### Okuma metni

* * * * *

Gürer, buğday taban fiyatının en az 15 bin TL/ton olarak bir an önce açıklanmasını istedi. Undan mamül ürünleri bu ürünlerin fiyatları üzerinden yaptığı karşılaştırmayla buğday üreticisinin emeğinin karşılığını almasının da bu kapsamda ele alınması gerektiğini belirtti.

Gürer ayrıca, taban fiyatın dünya piyasalarında düşük seyreden buğday fiyatlarına bakarak 15 bin TL/ton altında belirlenmesinin çiftçiyi mağdur edeceğini ifade etti.

İTHAL YERİNE KENDİ ÇİFTÇİMİZ ÜRETSİN

CHP Niğde Milletvekili Ömer Fethi Gürer, "2022 yılında 1 ton buğday için verilen taban fiyat 6 bin 50 liraydı. Yüzde elli seçim döneminde artış yapıldı. Toprak Mahsulleri Ofisi 2023 yılının taban fiyatını ekmeklik buğday için tonunu 8.250 lira olarak açıkladı. ÇKS kayıtlı olan çiftçiye ton başına da bin lira verildi, ÇKS kaydı olmayan çiftçi 8.250 liradan Toprak Mahsulleri Ofisine buğdayını teslim etti. O süreçte yurt dışından ithal gelen buğday nedeniyle Toprak Mahsulleri Ofisinin depoları dolu olunca alımda sorunlar oluştu. Randevu sistemi düzenli işlemedi, çok sayıda çiftçi Toprak Mahsulleri Ofisine ürün vermekte zorlandı. Yaklaşık 12 milyon tona yakında Toprak Mahsulleri Ofisi alım gerçekleştirdi. Bu seferde ödemelerde sorunlar oluştu. 3 ay sonra yapılan ödemeler oldu. Çiftçi neden Toprak Mahsulleri Ofisine ürününü verdi? Çünkü tüccar piyasayı düşük tuttu. Çiftçi 6 bin 500 lira ila 7 bin lira aralığında küçük çiftçi ürününü tüccara vermek zorunda kaldı. İlacının, mazotunun borcunu ödeyecekti. Bir de tüccarda nakliye ücreti yoktu. Tarlada ürünü aldı. Bu sebeple ürününü tüccara verdi. Tüccar da 10 milyon tona yakın ürün aldı. Toplam 22 milyon ton geçtiğimiz yılda ürün üretildi. Bunun yanında da dahilinde işleme rejimi kapsamında da 10 milyon tona yakında buğday ithal edildi. Bu rakam son yıllarda ithalatın artışını gösteriyor. Sanayiciye bu yolla bir olanak tanınıyor. Un ve makarna olarak bu ürünler işlenip yurt dışına satılıyor. Ama bir kısmı da Türkiye'ye katma değerli ürüne dönüşüp tekrar girişi sağlanıyor. Türkiye'de buğdayın ekim alanının daha çok geliştirilmesi, bu açığın ortadan kalkması sağlanmadı. Şu anda yine yurt dışından DIR kapsamında buğday ithal edildi. Böylece de dövizimiz yurt dışına gidiyor." şeklinde konuştu.

* * * * *

### Bilgileri kullanarak
1 - Buğday taban fiyatı metnini iki cümleyle özetleyin.
2 - Buğday taban fiyatı metnini kaldığı yerden devam ettirin.
Aşağıdaki materyalin buğday taban fiyatı metniyle hiçbir ilgisi yoktur.

### Sağlanan materyal

* * * * *

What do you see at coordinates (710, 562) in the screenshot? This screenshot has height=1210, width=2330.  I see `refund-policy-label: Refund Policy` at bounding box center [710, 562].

* * * * *

### Numaralı cevaplar
1 - Gürer, buğday taban fiyatının en az 15 bin TL/ton olarak bir an önce açıklanmasını istiyor ve bunun altındaki bir fiyatın çiftçiyi mağdur edeceğini söylüyor. İthal buğday yüzünden Toprak Mahsulleri Ofisi'nin depolarının dolduğunu, alımda ve ödemelerde sorunlar yaşandığını, dahilde işleme rejimi kapsamında da 10 milyon tona yakın buğday ithal edildiğini ve böylece dövizin yurt dışına gittiğini belirtiyor.

2 -
ÇİFTÇİNİN TABAN FİYAT KAYGISI ARTIYOR

CHP Milletvekili Ömer Fethi Gürer, "Şu anda Toprak Mahsulleri Ofisi geçen yıl aldığı buğdayı makarnalık 10 bin lira ekmekliği de 9bin 800 liradan ton fiyatı satmaktadır. Borsada ise Gaziantep borsa fiyatlarını çıkardık, ekmeklik 9800'den makarnalı 10.500 liradan son fiyatı sürüyor. Dünyada buğday fiyatları ülkelere göre değişiyor, arz açığı olan ülkeler buğdayı daha yüksek fiyatla temin etmek zorunda kalıyor, üretim fazlası olanlar da değişkenliğe göre üretim sürecini izleyip ona göre belirliyorlar, genelde dünyada gıda ürünlerindeki fiyatlarda bir düşmeden söz edebiliriz. Bu durumda İthal buğdayı da Toprak Mahsulleri Ofisi tonunu 9.700 liradan satıyor, yani Türkiye'deki çiftçiden aldığı fiyattan daha aşağı fiyatlar satıyor. Arpa için geçen yıl 7000 lira ton fiyatı vermiş, 500 lira da destek açıklamıştı. Bu süreçte ithal arpayı da 7.500 liradan satışını gerçekleştiriyor. üretici için ürettiği ürünün girdi maliyetleri esas, bu yıl buğday taban fiyatının bir an önce açıklanmasını istiyor. Geçtiğimiz yıllarda hasat öncesi fiyat açıklamaları gerçekleşiyordu, geçen yıl Haziran ayında açıklandı. Böyle olunca da çiftçinin kaygısı artıyor." dedi.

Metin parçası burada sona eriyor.